Below is a list of vicars for the Church of St Andrew, Grinton. The incumbent has also been the officiating clergy at other churches in the parish. The current incumbent is also the vicar for St Mary's, Muker, Holy Trinity at Low Row and St Mary's in Arkengarthdale.

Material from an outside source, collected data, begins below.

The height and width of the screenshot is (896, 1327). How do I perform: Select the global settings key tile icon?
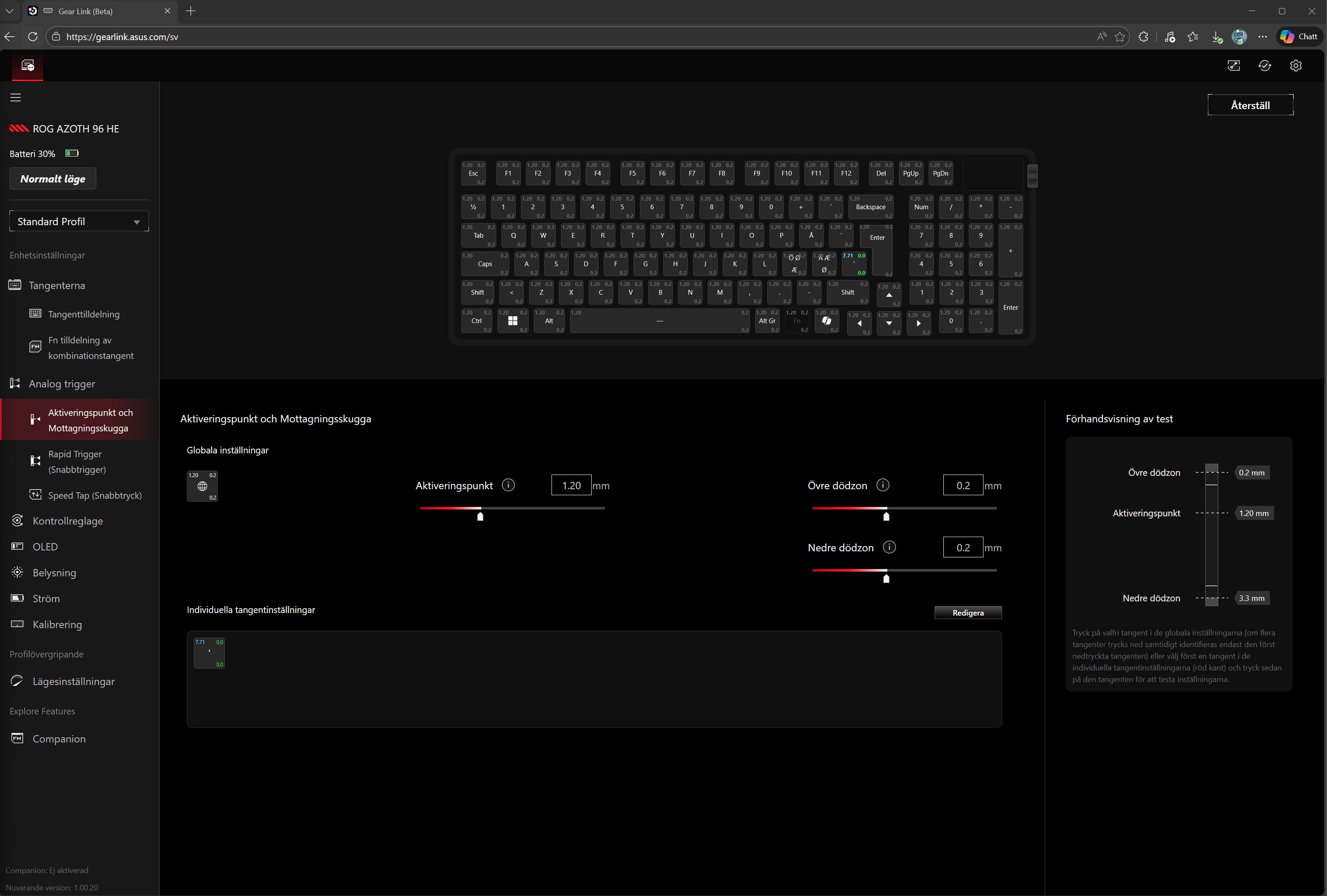pyautogui.click(x=202, y=486)
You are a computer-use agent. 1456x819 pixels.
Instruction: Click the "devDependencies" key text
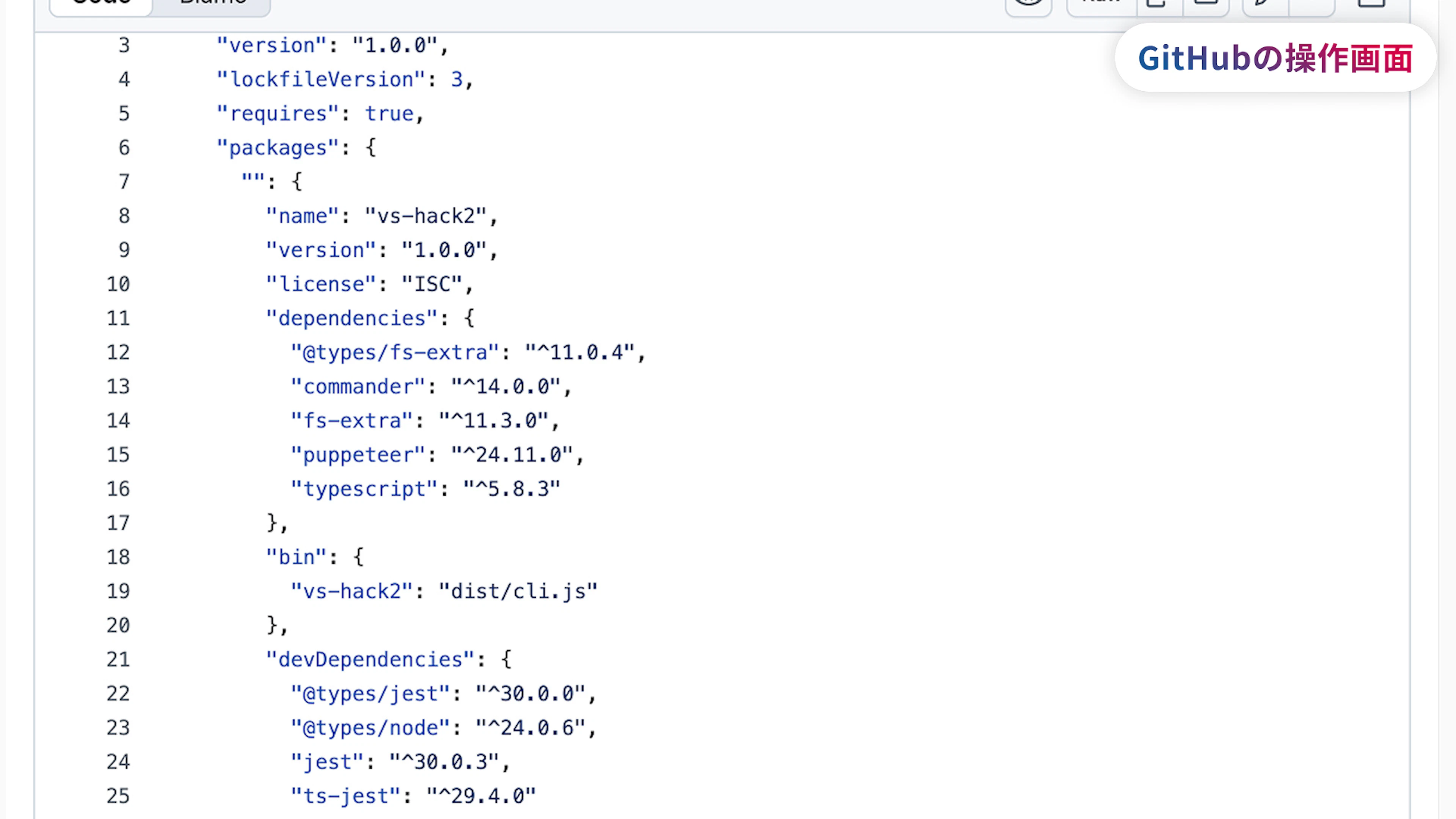[x=370, y=660]
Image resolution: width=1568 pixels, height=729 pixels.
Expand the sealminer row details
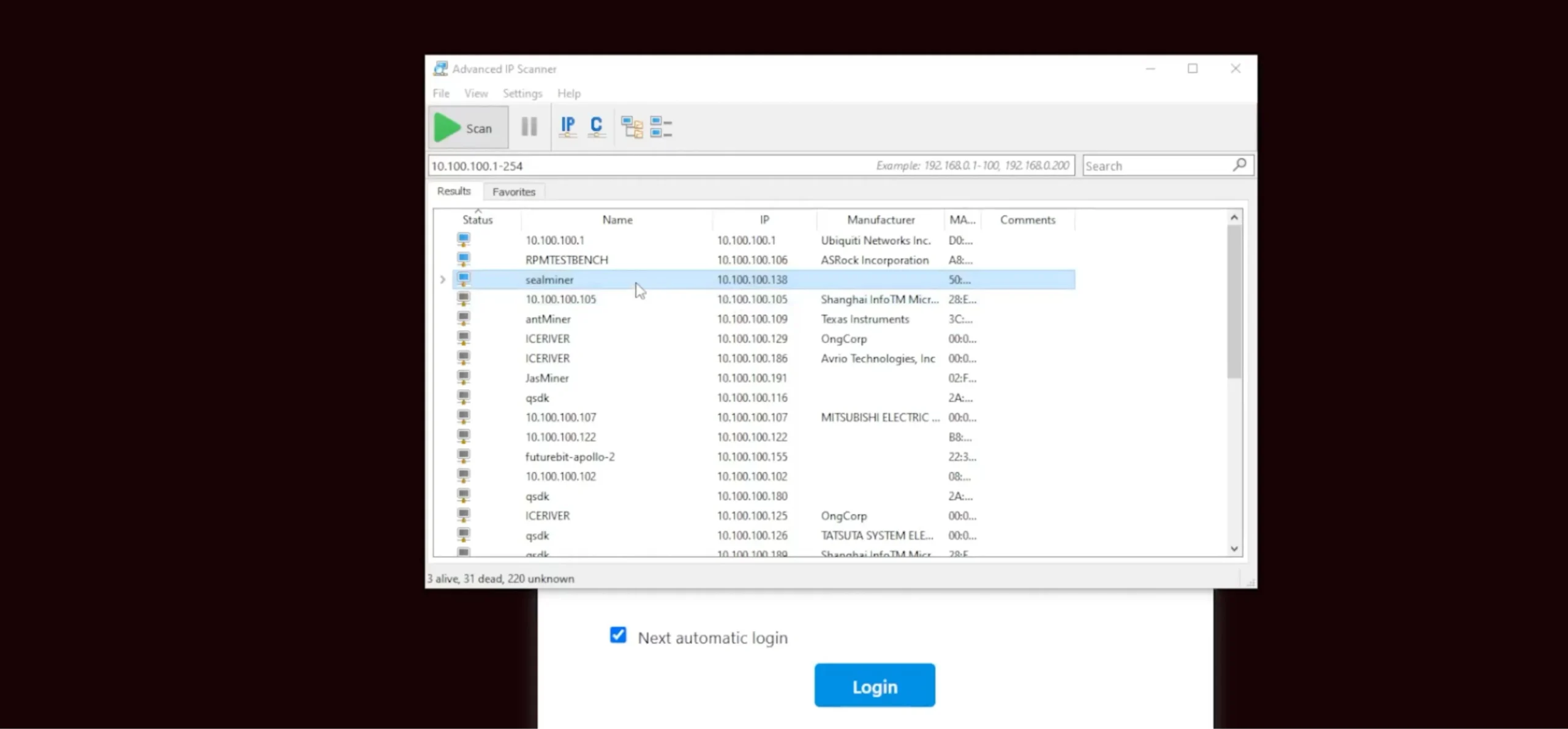pyautogui.click(x=442, y=279)
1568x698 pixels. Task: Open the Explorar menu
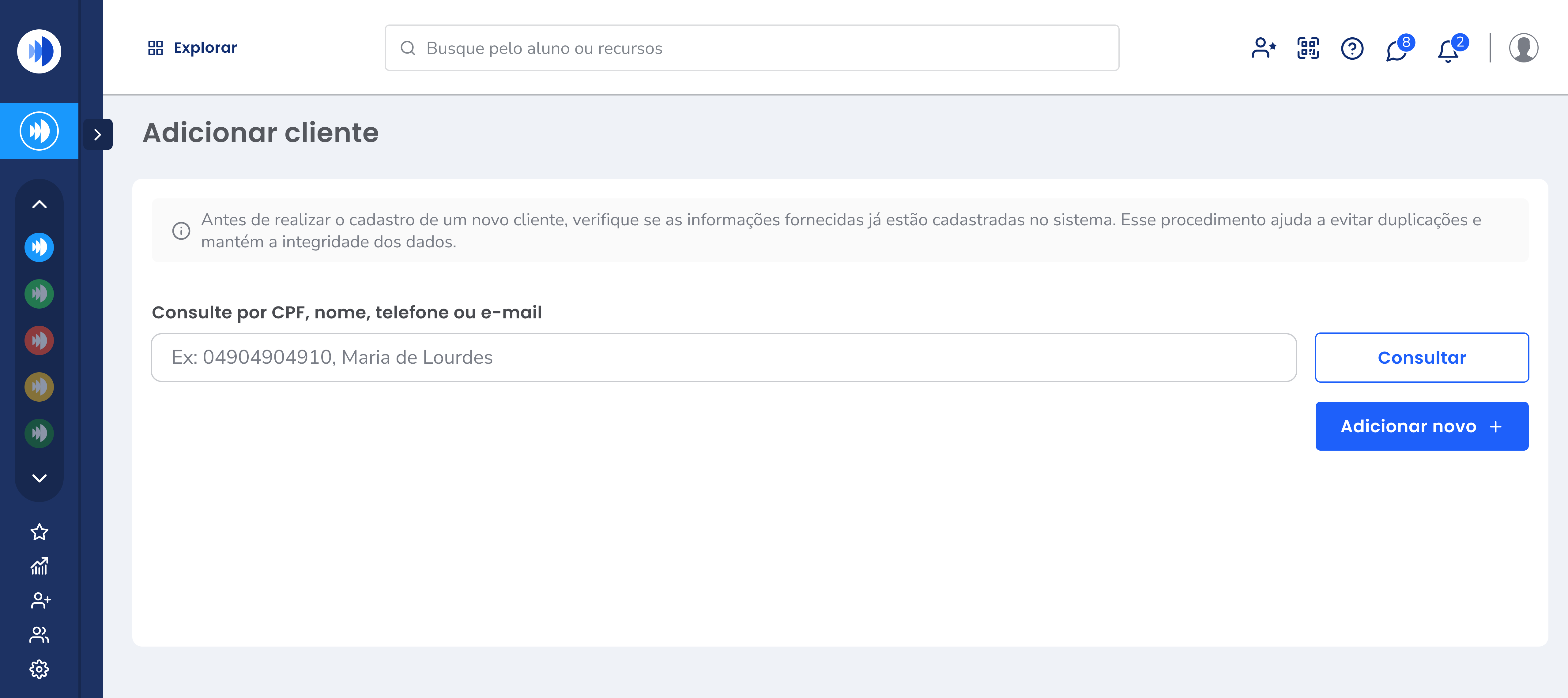(x=192, y=48)
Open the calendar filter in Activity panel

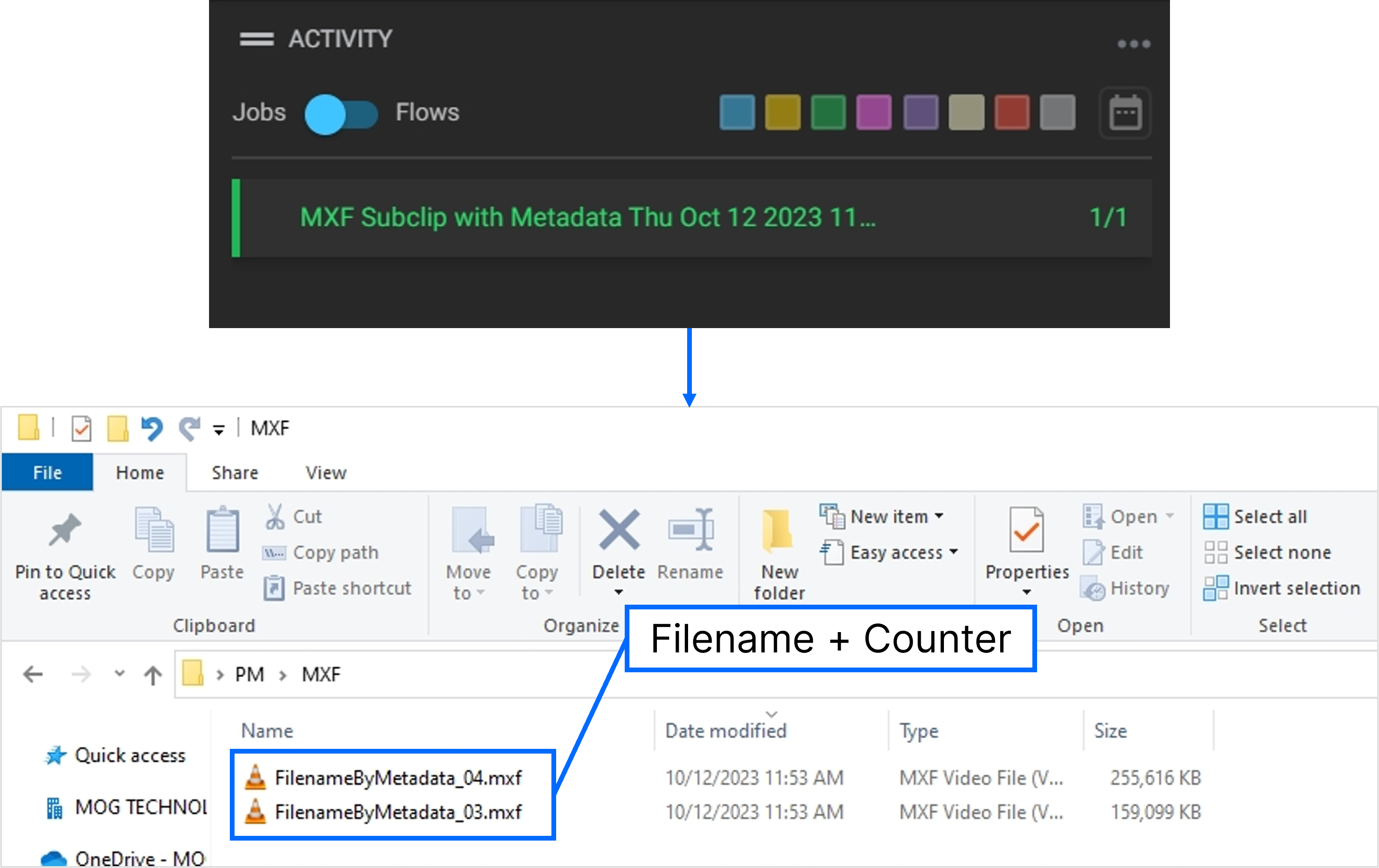tap(1124, 113)
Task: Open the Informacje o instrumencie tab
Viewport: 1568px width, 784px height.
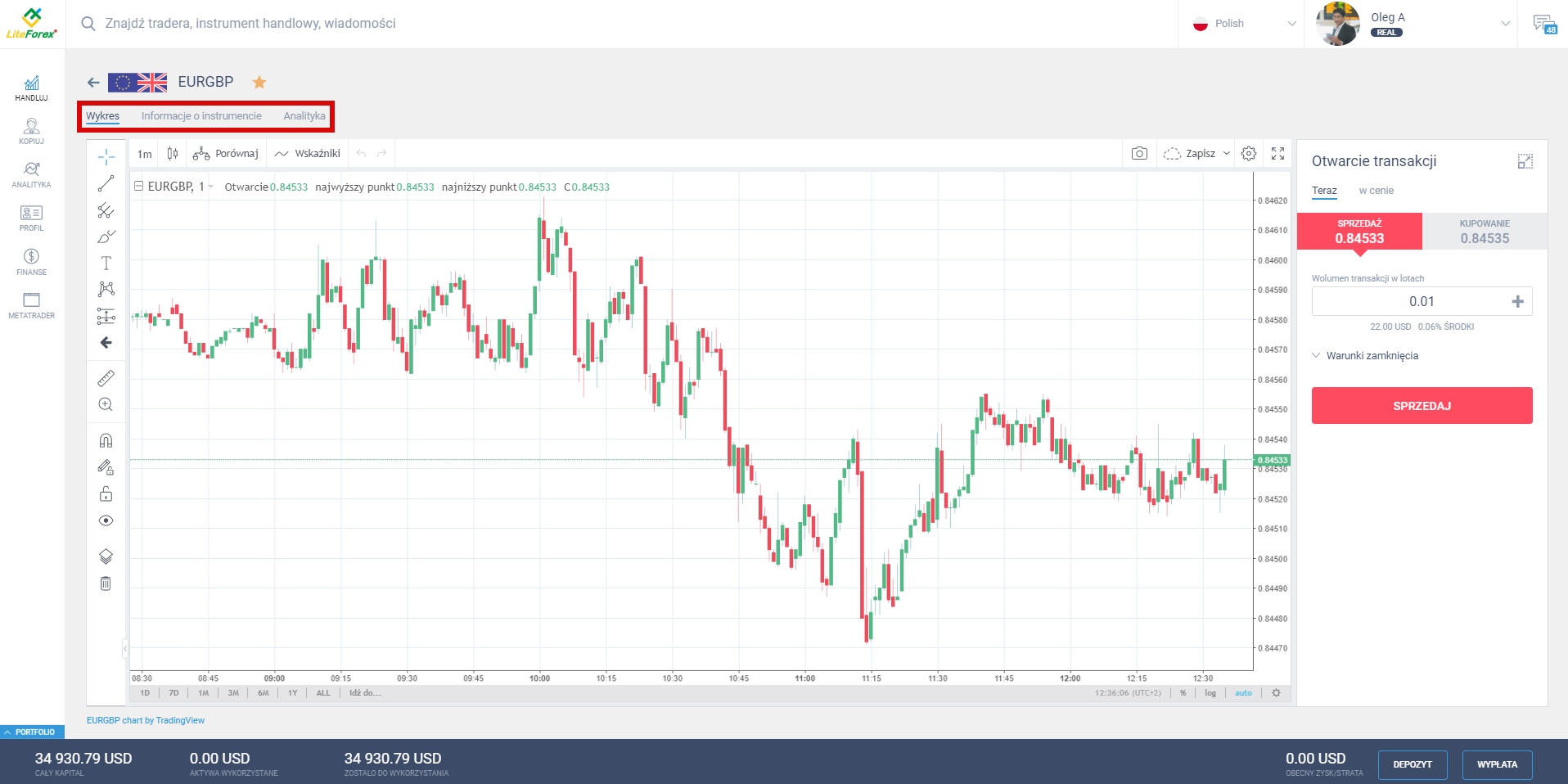Action: (x=201, y=115)

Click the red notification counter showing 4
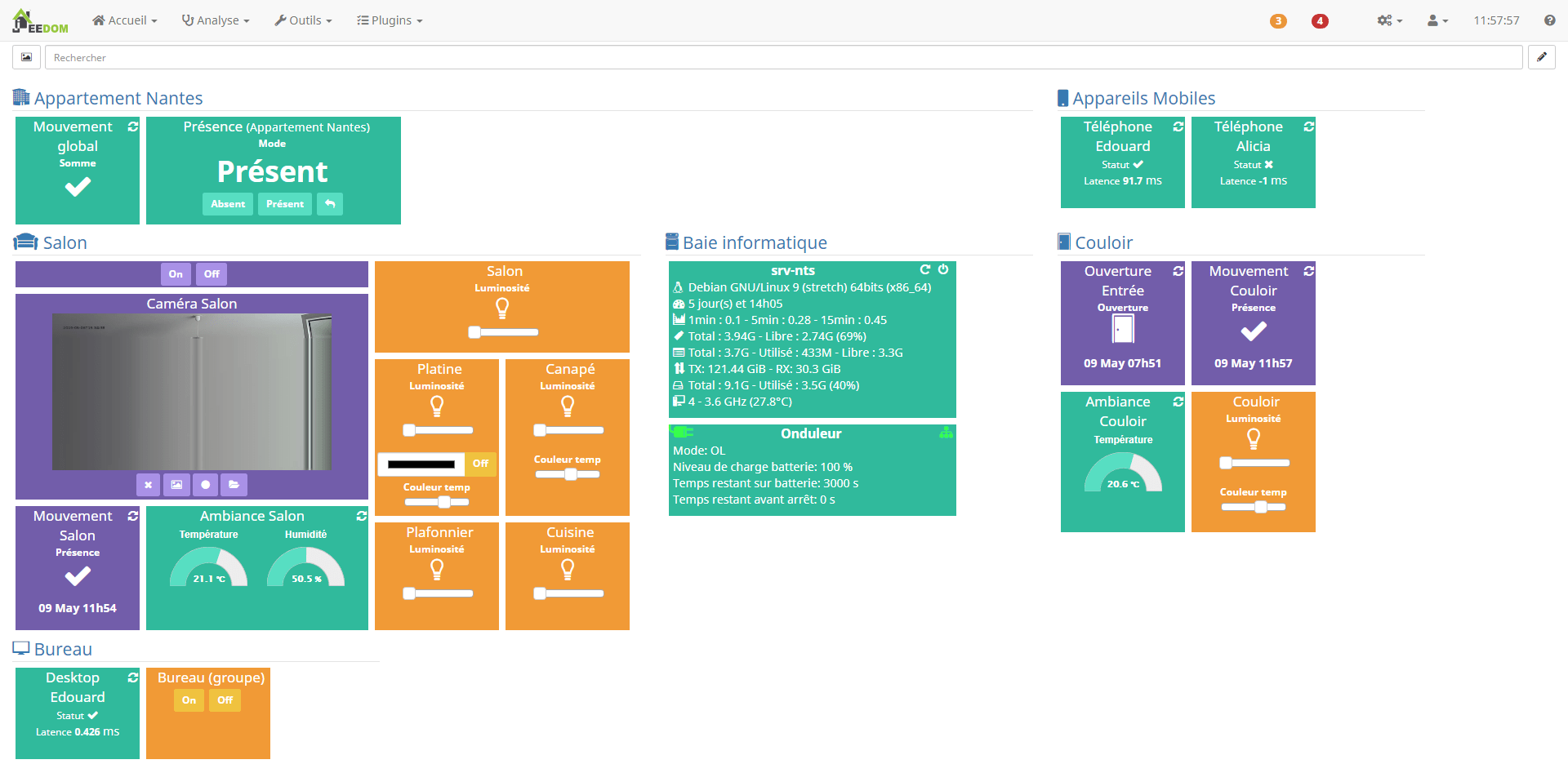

| Year | Incumbent |  | Year | Incumbent |  | Year | Incumbent |
|---|---|---|---|---|---|---|---|
| 1272 | Symon de Swaldal |  | 1587 | Henry Simpson |  | 1892 | David Walker |
| 1278 | Adam |  | 1623 | George Simpson |  | 1899 | Joseph John Merry |
| 1362 | Symon de Nesse♦ |  | 1634 | Edward Norton |  | 1907 | Bertrand Gregory |
| 1397 | William de Darlington |  | 1637 | Thomas Gent |  | 1925 | John Shaw Harrison |
| 1411 | Roger Ward |  | 1658 | Francis Atkinson |  | 1930 | Edward Norman Spear |
| 1425 | Thomas Swaldale |  | 1673 | Tobias West |  | 1932 | Gerald Farrington |
| 1448 | Roger Clyff |  | 1717 | Thomas Lightfoot |  | 1938 | Edward Somerset |
| 1465 | John Bramsfeld |  | 1742 | Timothy Dickinson |  | 1944 | Herbert John Kingsley |
| 1474 | Nicholas Duke |  | 1783 | Thomas Jay |  | 1952 | Charles William Clarke Richards |
| 1524 | John Smyth |  | 1799 | Thomas Edmondson |  | 1959 | Wilfrid Michael Case |
| 1535 | William Dowson |  | 1822 | Henry Burdett Worthington |  | 1985 | Peter Stanley Midwood |
| 1564 | Matthew Browne |  | 1842 | Elias Tardy |  | 1998 | Timothy Mark Tunley |
| 1585 | Alexander Stocks |  | 1850 | Charles Porter |  | 2006 | Caroline Joan Hewlett |
| 1587 | Henry Simpson |  | 1855 | Percy Smith |  |  |  |

- ♦Interregnum between incumbent and previous when dates are incorrect, period appears too long or records are incomplete.